Stacey Sutton partners with grassroots and community organizations committed to racial and economic justice, equitable development, anti-displacement, participatory democracy, and cooperative economics. Her scholarship and teaching are in community economic development, with a central focus on racial and economic justice; economic democracy and worker-owned cooperatives; movement building and the solidarity economy; gentrification and dispossession; neighborhood small business dynamics; and disparate effects of punitive policy.

Sutton has led APA award-winning student projects for the Plan Making Studio and co-developed feasibility studies for community partners in her Solidarity Economy course. She served as the principal investigator of a Mellon Foundation Sawyer Seminar (entitled Urban Edges – Dreams, Divisions, and Infrastructures: Comparative Cross-Disciplinary Dialogues about 21st Century American Cities) that brought together leaders within and beyond the academy to advance visions of more just and equitable cities.

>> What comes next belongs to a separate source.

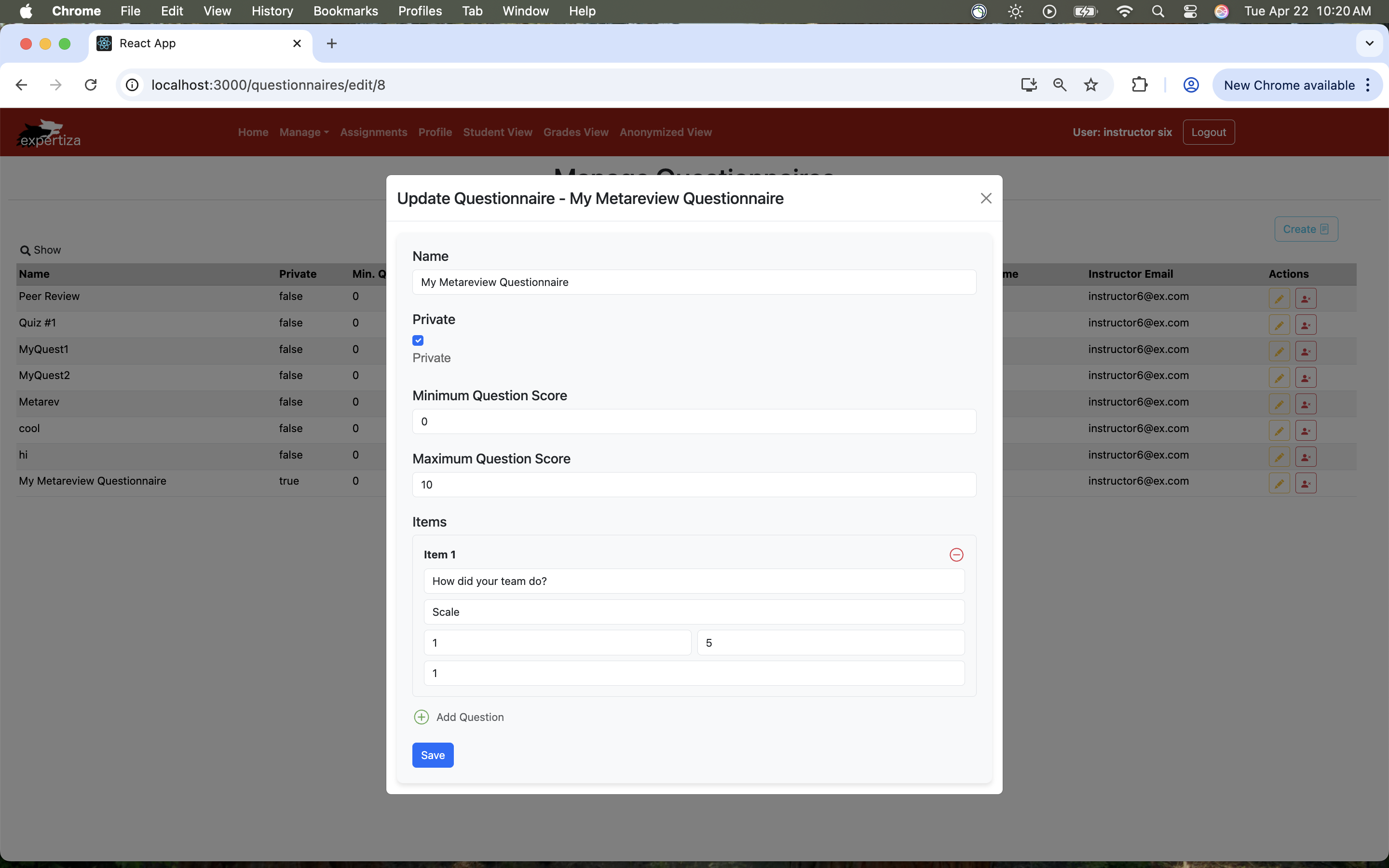Bookmark this page with the star icon
Viewport: 1389px width, 868px height.
click(1090, 85)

Sutton has supported the work of numerous community organizations in Chicago and was appointed to the Community Wealth Building Working Group, Office of Equity and Racial Justice in the City of Chicago’s Office of the Mayor.

Sutton received a BA from Loyola University in Baltimore, an MBA from New York University, an MS from the New School for Social Research in New York, and a joint Ph.D. in Urban Planning and Sociology from Rutgers University in New Brunswick, NJ.